▶ **TASK TO COMPLETE**: Gather every line of the material below that contains the string "width", counting only matches with the same letter case.

──────── PROVIDED ENTRIES ────────

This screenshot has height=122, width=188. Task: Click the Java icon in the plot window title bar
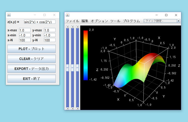tap(68, 15)
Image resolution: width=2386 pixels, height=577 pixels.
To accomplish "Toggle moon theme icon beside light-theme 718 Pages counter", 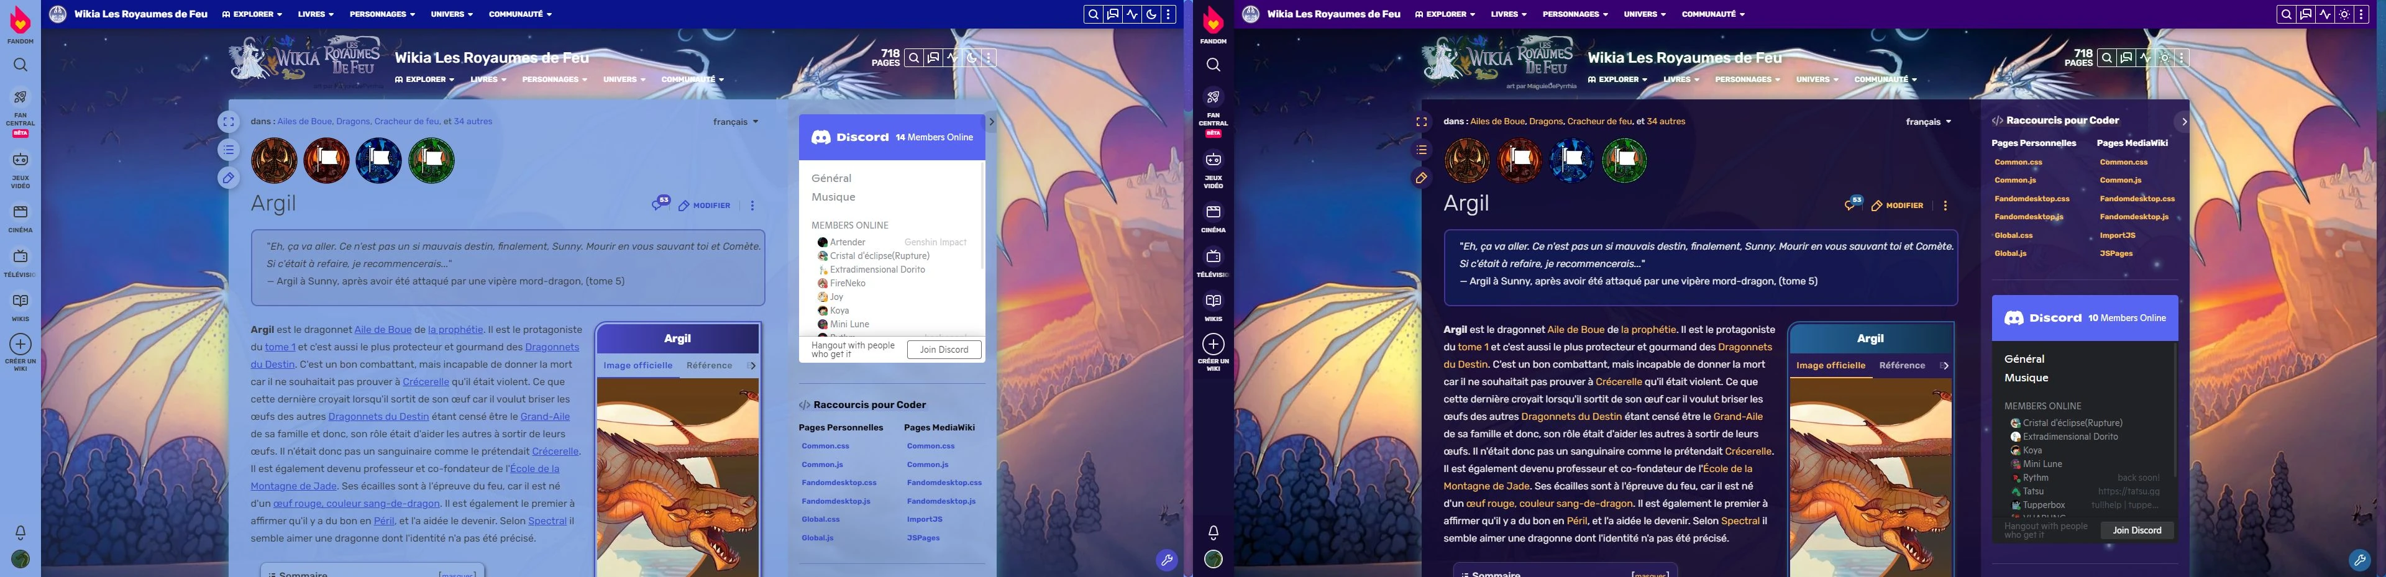I will (x=972, y=57).
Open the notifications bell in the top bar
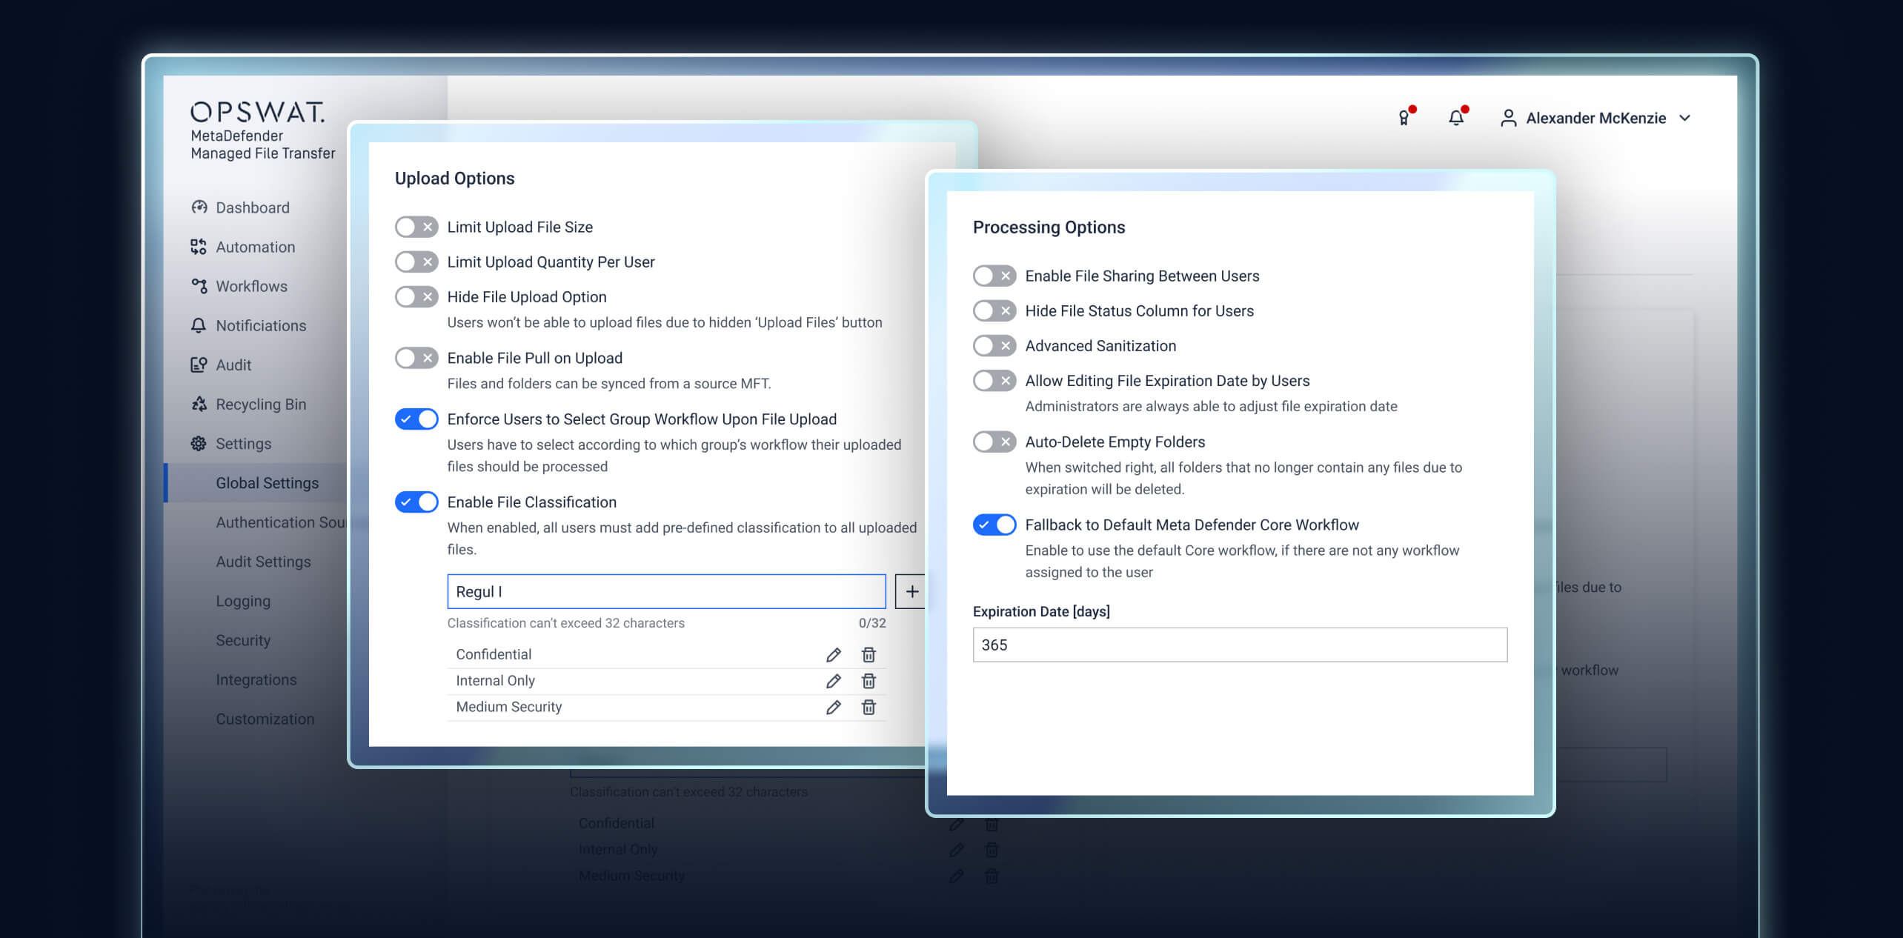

────────

▶ **TASK SOLUTION**:
This screenshot has height=122, width=188. Task: Click the Java icon in the plot window title bar
Image resolution: width=2386 pixels, height=577 pixels.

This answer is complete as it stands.